- Written by: David Alexander
- Directed by: Georg Stanford Brown
- Starring: Julie Benz Marsha Mason
- Theme music composer: Mark Watters
- Country of origin: United States
- Original language: English

Production
- Producers: Stephen Bridgewater Robert Halmi, Jr. Larry Levinson
- Cinematography: Geza Sinkovics (director of photography)
- Editor: Jennifer Jean Cacavas
- Running time: 90 minutes
- Production company: Larry Levinson Productions

Original release
- Network: Hallmark Channel
- Release: April 18, 2004

= The Long Shot =

The Long Shot, sometimes called The Long Shot: Believe in Courage, is a Hallmark Channel film that aired April 18, 2004. It stars Julie Benz and Marsha Mason and centers around a dressage competition.

==Plot summary==
Annie Garrett (Julie Benz) is a young woman who moves with her slacker husband Ross and their seven-year-old daughter Taylor (Gage Golightly) from Colorado to a ranch in northern California. After he fails to land a job as promised, Ross abandons Annie and Taylor. With nowhere to turn, and their horse to look after, Annie gets a job as a ranch hand and stable person at a stud farm owned by Mary Lou O'Brien (Marsha Mason), a stern woman who is dealing with her own past. Inspired by Mary Lou's encouragement, Annie decides to enter into a dressage competition with her horse she trained herself, Tolo. Unfortunately, Tolo becomes blind and Annie is injured. When she recovers she goes to compete on one of Mary Lou's horses, California Red, but due to an unexpected visit, the horse is unable to compete.
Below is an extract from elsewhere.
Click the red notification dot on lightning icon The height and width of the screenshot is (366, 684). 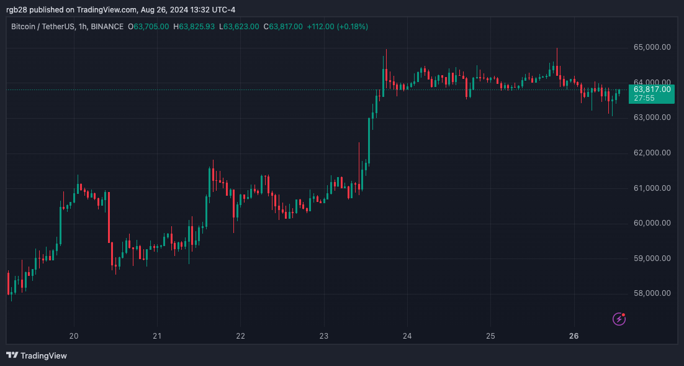(624, 314)
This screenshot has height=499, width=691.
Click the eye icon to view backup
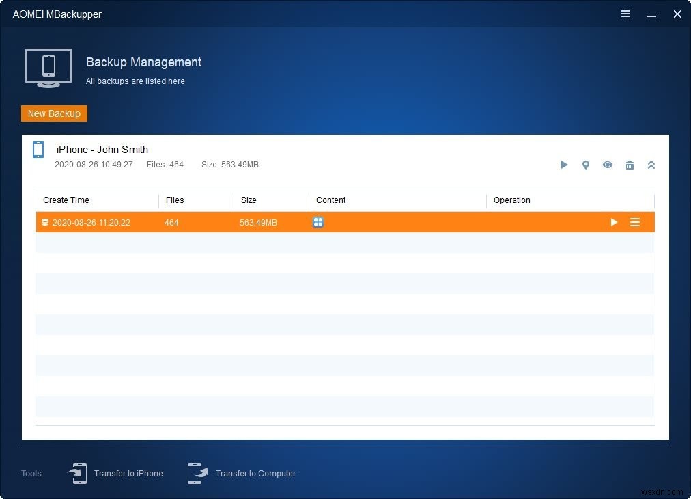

In order to compete, she has to believe in herself and have faith in Tolo to win.

==Cast==
- Julie Benz as Annie Garrett
- Marsha Mason as Mary Lou O'Brian
- Paul Le Mat as Guido Levits
- Gage Golightly as Taylor Garrett, Annie's daughter
- David Alexander as Monte Shelton
- Christopher Cousins as John Oaks
- John Livingston as Ross Garrett, Annie's husband
- Robert Pine as Douglas McCloud
- Laura Johnson as Bonnie McCloud
- Juliette Goglia as Colleen O'Brian, Mary Lou's granddaughter
- Joe Russell as Security Guard

==Promotion==
Schering-Plough signed on its product Claritin as the network's entitlement sponsor for The Long Shot. This meant that not only did the film's title artwork include the Claritin logo, but the brand would be featured in every promotion and spot regarding the movie's premiere. This made The Long Shot the network's first exclusive entitlement-sponsored film.

==Reception==
The Long Shot did moderately for the network, premiering with a 1.8 household rating. However, at the time it aired, the movie ranked #1 in average "Length of Tune" over all competitive cable original movies.